[Working data Boundary: Start]

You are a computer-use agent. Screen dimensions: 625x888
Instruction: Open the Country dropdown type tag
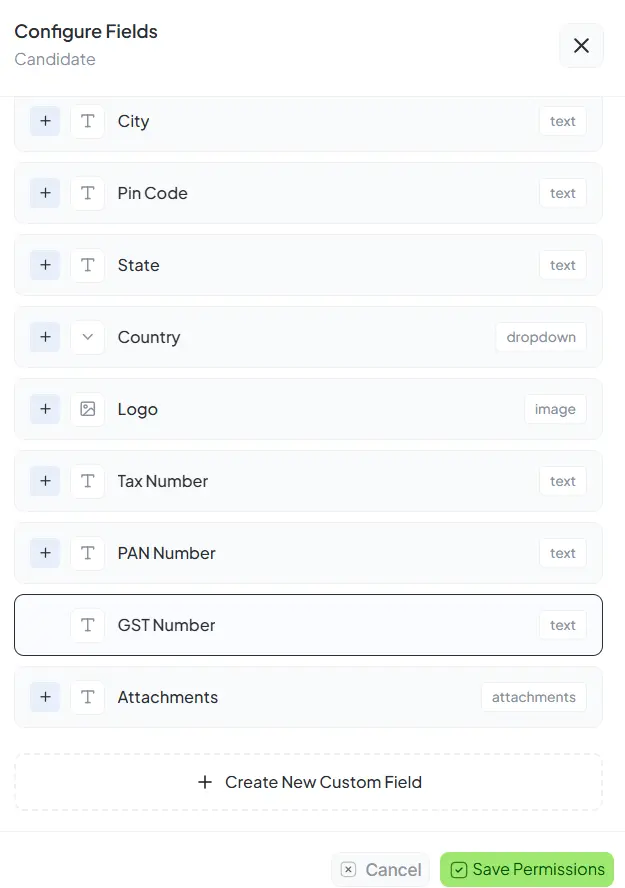[x=540, y=337]
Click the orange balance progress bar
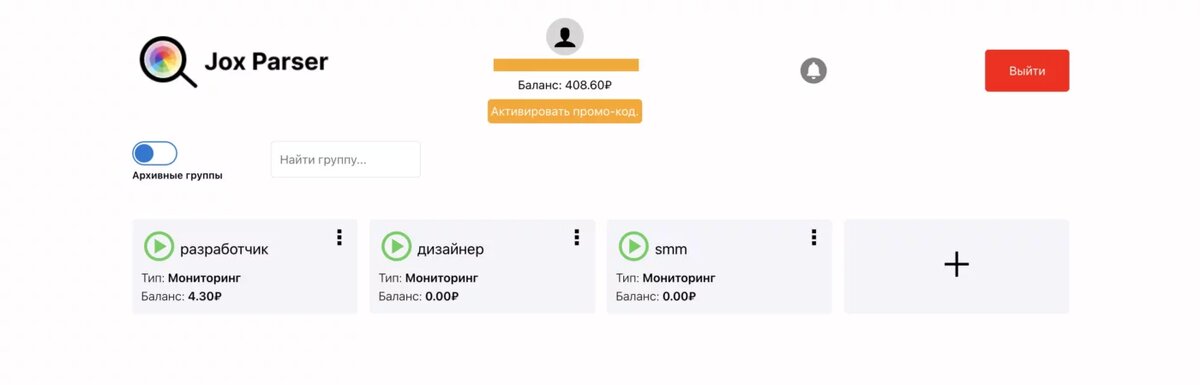 [x=566, y=65]
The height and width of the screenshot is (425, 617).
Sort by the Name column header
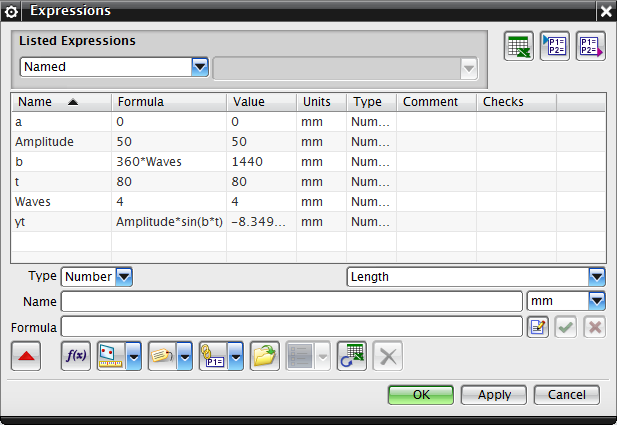click(61, 102)
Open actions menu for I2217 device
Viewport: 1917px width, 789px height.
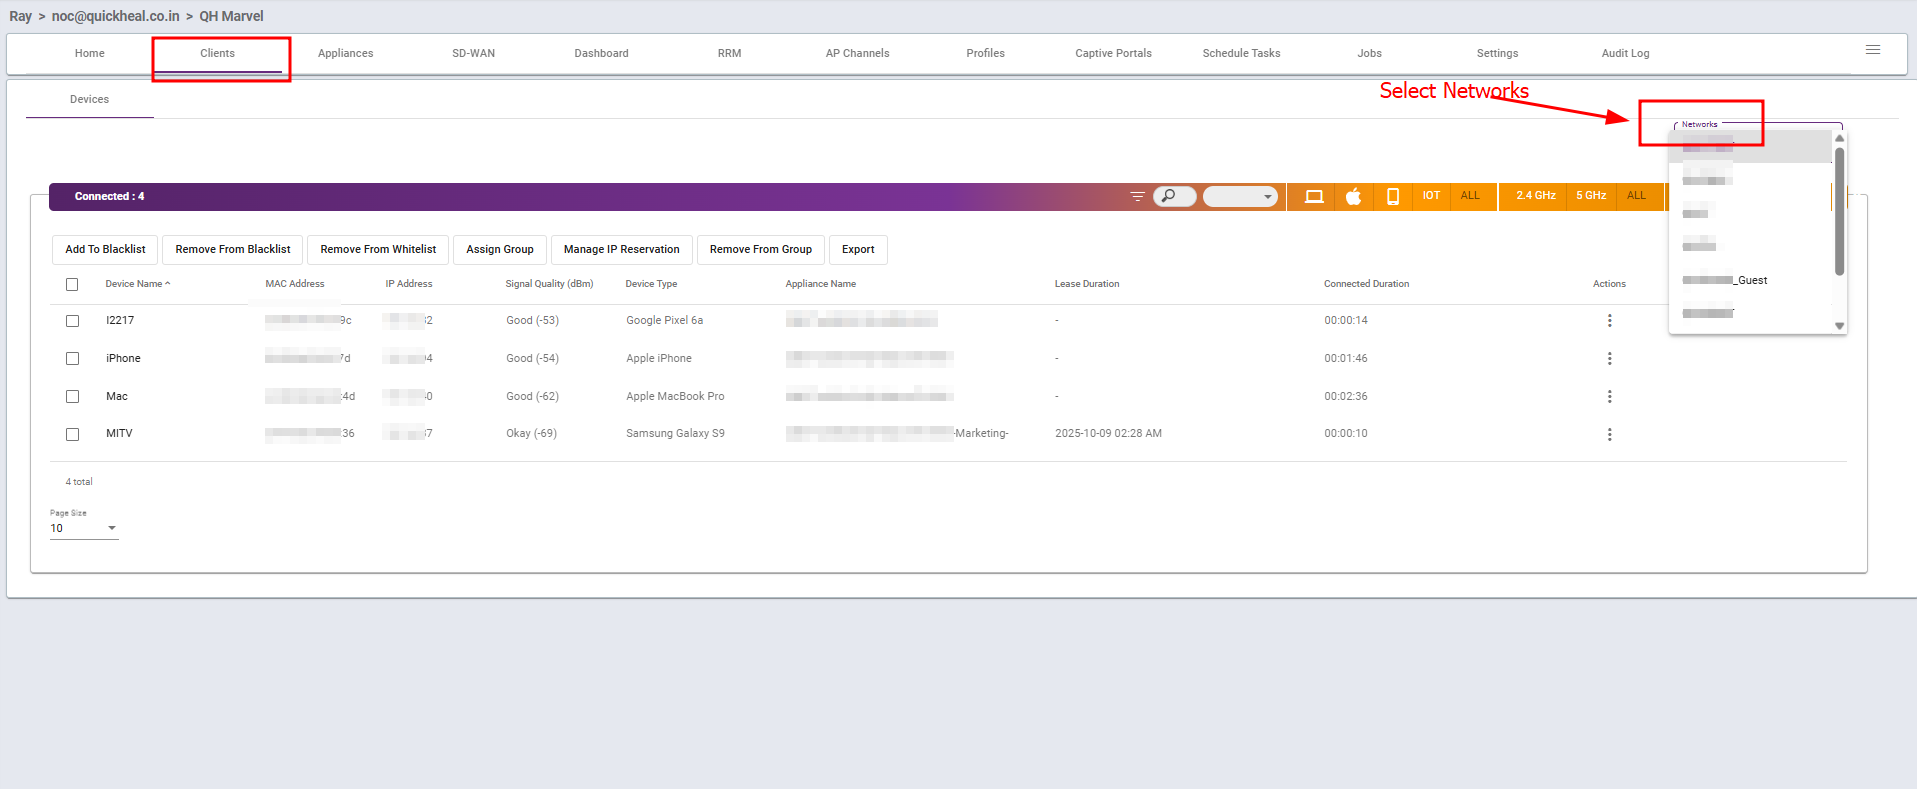(1609, 321)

[Working data Boundary: End]

● **Task prompt**: Reproduce precisely the lines of the listing above, from the line containing "Click the orange balance progress bar" to the last line, both ends included. Pictures are to be omitted.

● **Answer area**:
Click the orange balance progress bar
 [x=566, y=65]
The height and width of the screenshot is (425, 617).
Sort by the Name column header
click(61, 102)
Open actions menu for I2217 device
Viewport: 1917px width, 789px height.
(1609, 321)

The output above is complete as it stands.